Here are the profit figures (before overhead):

For a hardcover book with a list price of $26: $4.05

For an e-book, consumer price $12.99: $4.56-5.54

For an e-book, consumer price $9.99: $3.51-4.26

So, it definitely makes sense to see publishers fighting to sell e-books in $12.99, or even up to $14.99, instead of $9.99, as we saw in the case of
McMillan and Amazon, and as we learn from the negotiations of the big publishers with Apple on the sales of e-books on the iPad. But it seems that publishers don't feel too comfortable to base their willingness to see higher pricing of e-books just on a pure economic basis (aka making more profits), so they are presenting another reason why e-books shouldn't be sold in lower prices: The implications on bookstores.

The article explains:

Another reason publishers want to avoid lower e-book prices is that print booksellers like
Barnes & Noble, Borders and independents across the country would be unable to compete. As more consumers buy electronic readers and become comfortable with reading digitally, if the e-books are priced much lower than the print editions, no one but the aficionados and collectors will want to buy paper books.

“If you want bookstores to stay alive, then you want to slow down this movement to e-books,” said Mike Shatzkin, chief executive of the Idea Logical Company, a consultant to publishers. “The simplest way to slow down e-books is not to make them too cheap.”

This is definitely a better cause than just making more money, but is it really the story here? does it really matter to the publishers if their books are sold on BN.com or on one of Barnes & Noble 777 bookstores? I don't think so. Somehow it looks more reasonable that their own good and business success are the first priority when pricing is at stake.

Just take a look at the statement John Sargent, Macmillan USA's CEO, has issued on the Amazon deletion of an appreciable fraction of all of English literature from its store. He writes the following:

In the ink-on-paper world we sell books to retailers far and wide on a business model that provides a level playing field, and allows all retailers the possibility of selling books profitably. Looking to the future and to a growing digital business, we need to establish the same sort of business model, one that encourages new devices and new stores. One that encourages healthy competition. One that is stable and rational. It also needs to insure that intellectual property can be widely available digitally at a price that is both fair to the consumer and allows those who create it and publish it to be fairly compensated.

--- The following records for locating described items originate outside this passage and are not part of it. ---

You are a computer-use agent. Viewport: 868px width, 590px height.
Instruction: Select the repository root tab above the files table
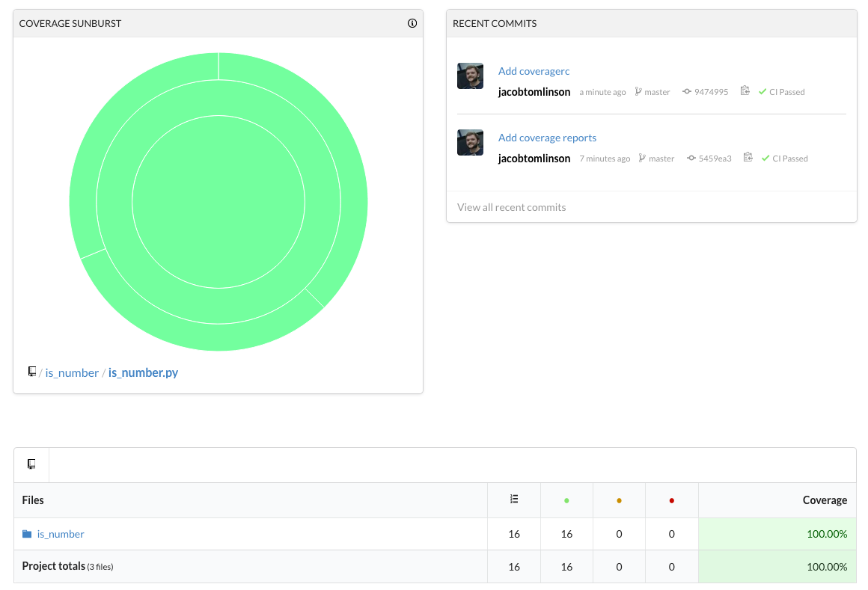(31, 464)
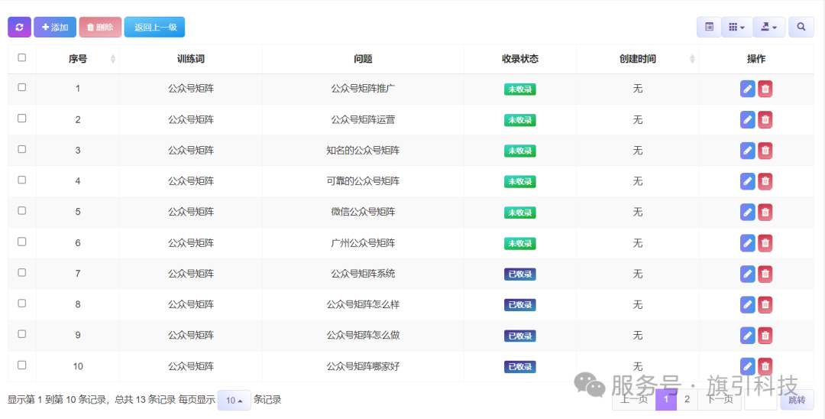Viewport: 825px width, 419px height.
Task: Select the checkbox for row 2
Action: pyautogui.click(x=21, y=119)
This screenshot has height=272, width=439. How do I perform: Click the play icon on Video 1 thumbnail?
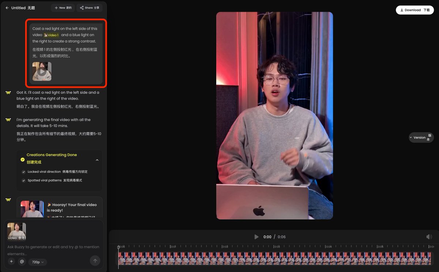[x=42, y=72]
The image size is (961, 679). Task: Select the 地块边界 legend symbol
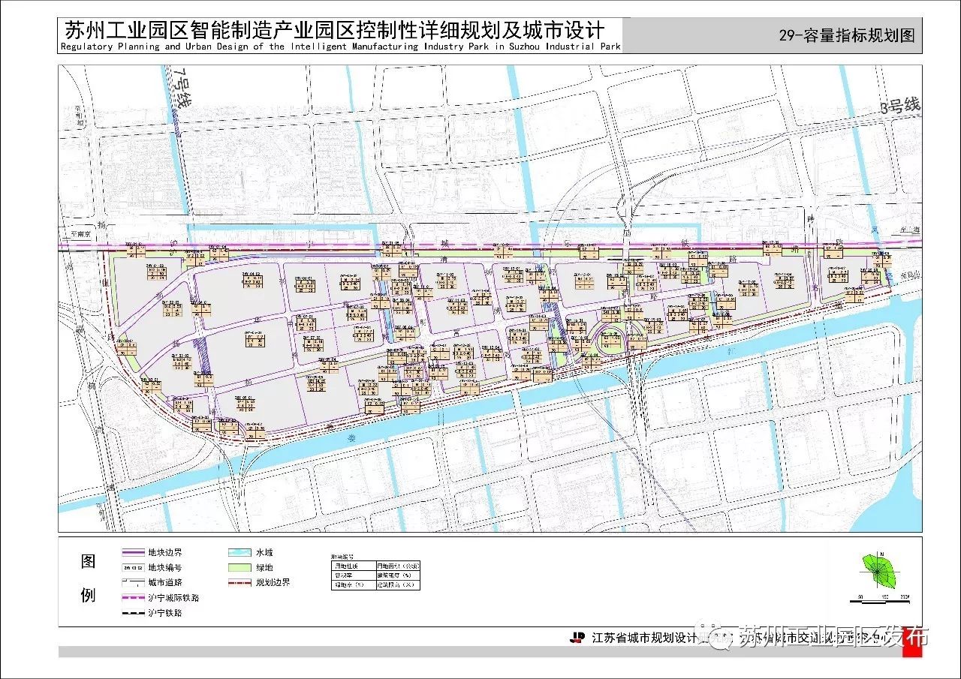click(133, 553)
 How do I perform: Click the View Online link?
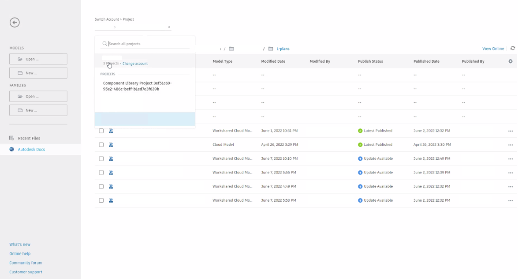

As you can see,there's no word there about the current bookstores and their survival in the digital age. It's true that higher prices can help smaller retailers, but I still don't think that's what's on the publishers mind when they negotiate the pricing.

In all, we still have to remember that e-books represent only 3%-5% of the market and will take sometime before they'll have a significant market share. Nevertheless, the digital era is here and the publishing industry is changing. Business models are changing. And those who won't know how to adopt to these changes, whether they're bookstores or publishers, will find themselves eventually lagging behind.

And what about the green element? Well, I believe that going green will be part of the new business model for anyone involved in the book industry. As we mentioned here many before, many of the components that don't work well in the current model are also not eco-friendly (for example, the fact that 25% of the books that are printed are not sold and returned to the publisher by booksellers).

Many other components, such as using virgin paper that is responsible for the larger part of the books' footprint will make less and less sense from an economic point of view with the expected regulation that will put a price tag on carbon emissions and with the growing demand of readers for eco-friendly alternatives. The bottom line is that making your business more sustainable is equal in the book industry to making it more economically viable, no matter if it's a hardcover book or an e-book that you're publishing or selling.